| Your objective |
Pictures in the listing do not belong in the copy, which should repeat exactly the lines from the one holding "Task: Toggle the V1 visibility set" through the last line.
(The input)
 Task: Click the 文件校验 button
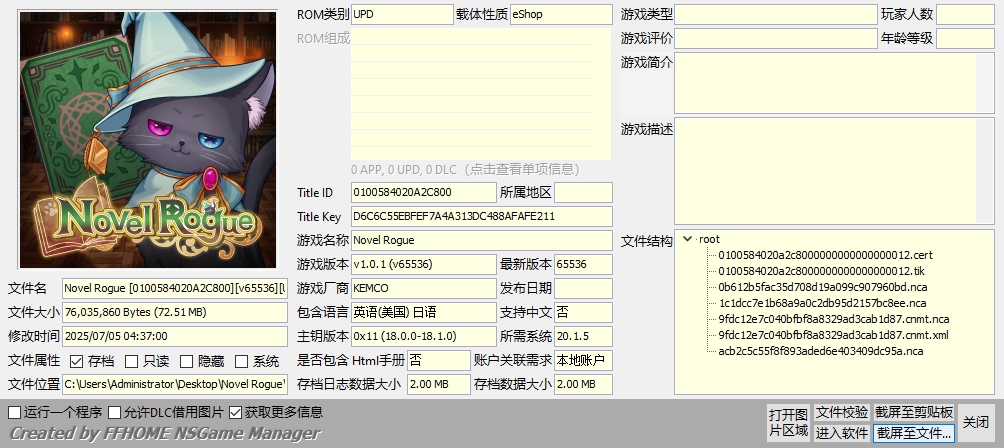point(841,412)

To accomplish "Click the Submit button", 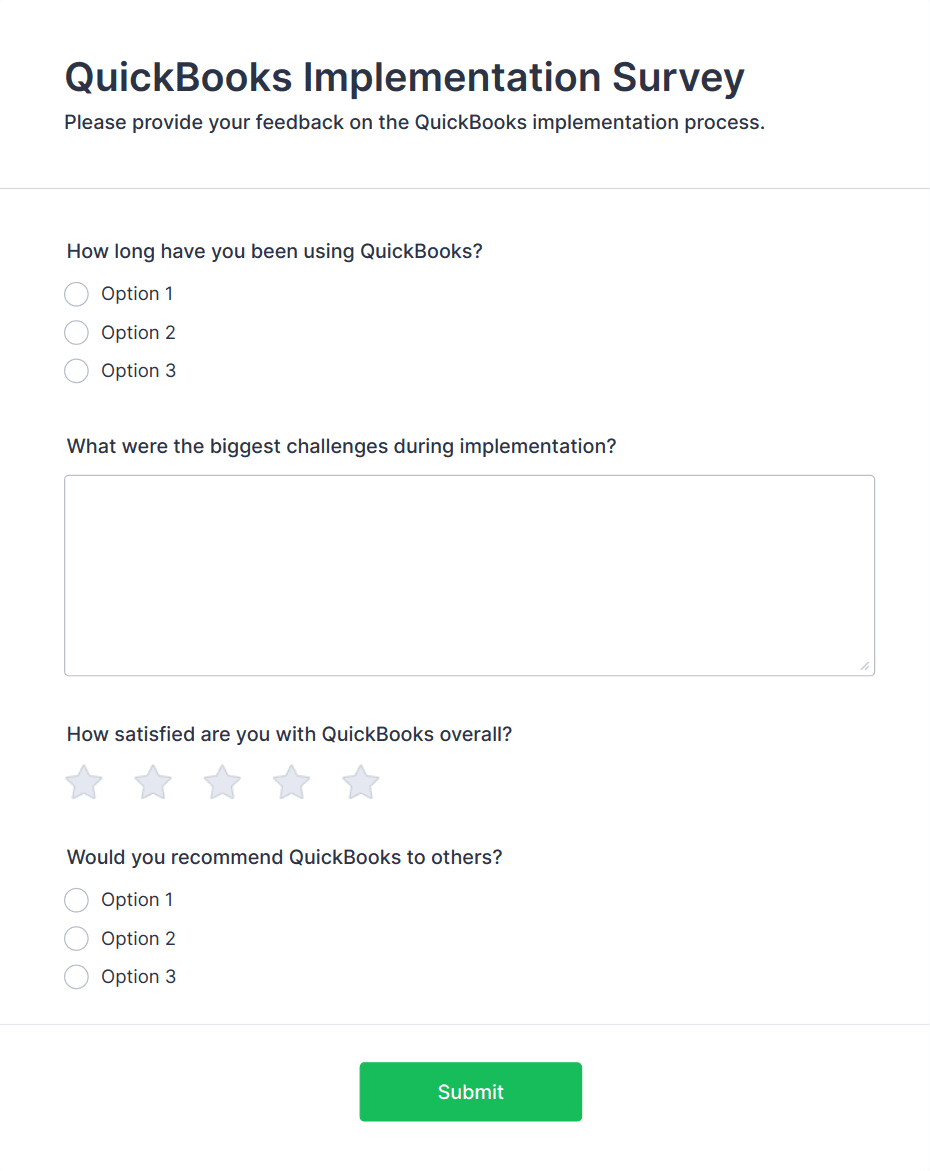I will (471, 1092).
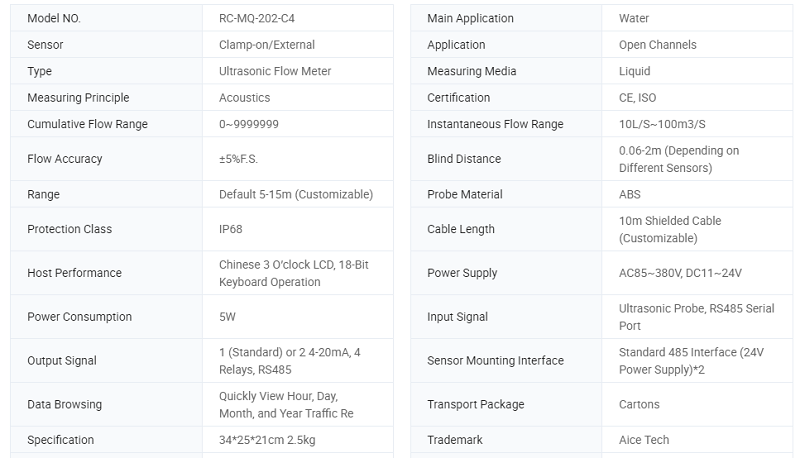800x458 pixels.
Task: Click the Default 5-15m range value
Action: (x=296, y=194)
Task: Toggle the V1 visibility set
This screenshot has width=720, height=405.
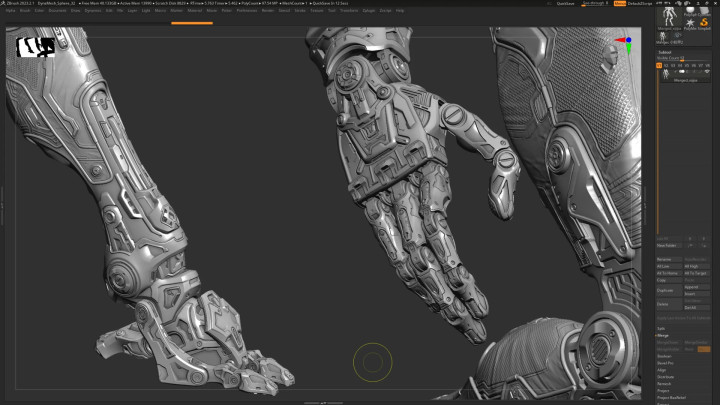Action: (661, 65)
(End The input)
| Written reply |
Task: Toggle the V1 visibility set
This screenshot has width=720, height=405.
Action: (661, 65)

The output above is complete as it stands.